Lucie Peyramaure est superbe en Octavie, à laquelle elle confère une noblesse souveraine et une jalousie qui confine à la trivialité. Elle est bouleversante dans ses adieux à Rome. L’Ottone de Leopold Gilloots Laforge est également une très belle réussite. La voix est chaude, très homogène, conduite avec un sens affirmé des nuances. Le Sénèque d’Alejandro Balinas Vietes, très sonore, est doté de graves profonds et très beaux qui soutiennent une incarnation inspirée du philosophe stoïcien.
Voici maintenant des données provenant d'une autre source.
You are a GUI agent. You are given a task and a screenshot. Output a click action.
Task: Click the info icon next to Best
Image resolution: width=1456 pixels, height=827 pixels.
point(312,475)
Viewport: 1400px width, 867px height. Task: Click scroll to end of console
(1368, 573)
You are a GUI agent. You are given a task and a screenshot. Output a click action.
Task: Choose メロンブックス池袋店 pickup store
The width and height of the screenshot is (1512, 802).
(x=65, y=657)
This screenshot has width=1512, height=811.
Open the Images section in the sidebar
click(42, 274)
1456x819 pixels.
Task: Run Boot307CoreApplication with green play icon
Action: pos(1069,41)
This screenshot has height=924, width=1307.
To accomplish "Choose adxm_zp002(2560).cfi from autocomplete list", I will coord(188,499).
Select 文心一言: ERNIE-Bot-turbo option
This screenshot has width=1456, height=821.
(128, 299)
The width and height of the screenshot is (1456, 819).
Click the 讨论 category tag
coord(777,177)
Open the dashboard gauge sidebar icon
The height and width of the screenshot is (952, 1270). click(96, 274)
Martina Roussomano a un joli timbre et une voix légèrement acidulée. Elle est plus convaincante en Drusilla qu’en Fortuna dont elle n’a pas vraiment les moyens.

Kseniia Proshina, qu’on avait apprécié en Barberina à Garnier, confirme en tous points notre impression. Elle est une parfaite maîtresse de cérémonie en Amore et dispose de tous les atouts pour incarner tout aussi subtilement un page moqueur et déluré.

Lise Nugier en nourrice et dans le rôle de la Vertu est tout à fait convaincante. La voix est belle, le timbre racé et l’actrice sait jouer des facettes de ses personnages. L’Arnalta de Leo Fernique est bien chantée, comique et ridicule à souhait, exploitant le ressort comique sans vulgarité.

Léo Vermot Desroches est tout à fait bien distribué en Lucain : sa voix claire et sa diction ciselée appuyées par une belle technique donnent beaucoup de relief au confident de Néron dans le duo trop court. Il était également remarquable dans son duo de soldats avec Thomas Ricart, l’autre ténor de la distribution, puis dans le trio avec le baryton Yiorgo Ioannou. Ces trois voix bien projetées se fondaient très harmonieusement et, au-delà d’une grande complicité, montraient un sens partagé des nuances et des couleurs.

Ce fut ainsi une soirée très agréable, dans laquelle l’énergie de cette jeune distribution contribue grandement au succès d’une lecture dépouillée et séduisante de ce chef d’œuvre. Outre les dates de représentation à l’Athénée, il est possible de voir ce beau spectacle à Amiens (le 1er avril) et à Dijon (du 20 au 26 mars).